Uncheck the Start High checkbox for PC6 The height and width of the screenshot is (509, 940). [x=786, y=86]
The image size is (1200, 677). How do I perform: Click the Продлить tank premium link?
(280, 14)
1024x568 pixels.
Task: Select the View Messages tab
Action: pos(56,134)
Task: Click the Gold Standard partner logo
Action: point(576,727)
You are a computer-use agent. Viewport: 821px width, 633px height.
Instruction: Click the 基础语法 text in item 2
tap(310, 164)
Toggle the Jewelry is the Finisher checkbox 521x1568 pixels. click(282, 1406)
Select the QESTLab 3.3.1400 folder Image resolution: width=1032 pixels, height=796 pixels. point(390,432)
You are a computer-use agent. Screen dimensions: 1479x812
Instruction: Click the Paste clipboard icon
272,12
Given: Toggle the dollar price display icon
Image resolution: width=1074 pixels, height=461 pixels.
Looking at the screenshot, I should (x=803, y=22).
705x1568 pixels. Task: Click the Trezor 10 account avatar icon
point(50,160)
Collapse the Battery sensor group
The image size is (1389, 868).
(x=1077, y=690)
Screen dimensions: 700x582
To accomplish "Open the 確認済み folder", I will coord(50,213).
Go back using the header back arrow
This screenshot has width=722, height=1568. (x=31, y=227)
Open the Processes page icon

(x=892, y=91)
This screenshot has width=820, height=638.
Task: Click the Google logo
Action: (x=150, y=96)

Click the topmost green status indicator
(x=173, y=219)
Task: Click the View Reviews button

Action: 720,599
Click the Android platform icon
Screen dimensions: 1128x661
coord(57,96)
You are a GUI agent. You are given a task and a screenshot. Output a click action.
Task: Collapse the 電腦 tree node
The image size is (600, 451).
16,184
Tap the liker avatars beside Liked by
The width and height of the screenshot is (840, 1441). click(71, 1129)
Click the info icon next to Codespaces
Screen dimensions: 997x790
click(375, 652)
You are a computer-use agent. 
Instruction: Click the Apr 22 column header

__________

● **Job**: Put every line of the listing above into a Markdown table with the columns "Row" and "Entry": "Row" numbers the lines in order, and "Entry" holds the line. Leave out blank lines.

● **Task output**:
| Row | Entry |
|---|---|
| 1 | Uncheck the Start High checkbox for PC6 The height and width of the screenshot is (509, 940). [x=786, y=86] |
| 2 | The image size is (1200, 677). How do I perform: Click the Продлить tank premium link? |
| 3 | (280, 14) |
| 4 | 1024x568 pixels. |
| 5 | Task: Select the View Messages tab |
| 6 | Action: pos(56,134) |
| 7 | Task: Click the Gold Standard partner logo |
| 8 | Action: point(576,727) |
| 9 | You are a computer-use agent. Viewport: 821px width, 633px height. |
| 10 | Instruction: Click the 基础语法 text in item 2 |
| 11 | tap(310, 164) |
| 12 | Toggle the Jewelry is the Finisher checkbox 521x1568 pixels. click(282, 1406) |
| 13 | Select the QESTLab 3.3.1400 folder Image resolution: width=1032 pixels, height=796 pixels. point(390,432) |
| 14 | You are a computer-use agent. Screen dimensions: 1479x812 |
| 15 | Instruction: Click the Paste clipboard icon |
| 16 | 272,12 |
| 17 | Given: Toggle the dollar price display icon |
| 18 | Image resolution: width=1074 pixels, height=461 pixels. |
| 19 | Looking at the screenshot, I should (x=803, y=22). |
| 20 | 705x1568 pixels. Task: Click the Trezor 10 account avatar icon |
| 21 | point(50,160) |
| 22 | Collapse the Battery sensor group |
| 23 | The image size is (1389, 868). |
| 24 | (x=1077, y=690) |
| 25 | Screen dimensions: 700x582 |
| 26 | To accomplish "Open the 確認済み folder", I will coord(50,213). |
| 27 | Go back using the header back arrow |
| 28 | This screenshot has width=722, height=1568. (x=31, y=227) |
| 29 | Open the Processes page icon |
| 30 | (x=892, y=91) |
| 31 | This screenshot has width=820, height=638. |
| 32 | Task: Click the Google logo |
| 33 | Action: (x=150, y=96) |
| 34 | Click the topmost green status indicator |
| 35 | (x=173, y=219) |
| 36 | Task: Click the View Reviews button |
| 37 | Action: 720,599 |
| 38 | Click the Android platform icon |
| 39 | Screen dimensions: 1128x661 |
| 40 | coord(57,96) |
| 41 | You are a GUI agent. You are given a task and a screenshot. Output a click action. |
| 42 | Task: Collapse the 電腦 tree node |
| 43 | The image size is (600, 451). |
| 44 | 16,184 |
| 45 | Tap the liker avatars beside Liked by |
| 46 | The width and height of the screenshot is (840, 1441). click(71, 1129) |
| 47 | Click the info icon next to Codespaces |
| 48 | Screen dimensions: 997x790 |
| 49 | click(375, 652) |
| 50 | You are a computer-use agent.  |
| 51 | Instruction: Click the Apr 22 column header |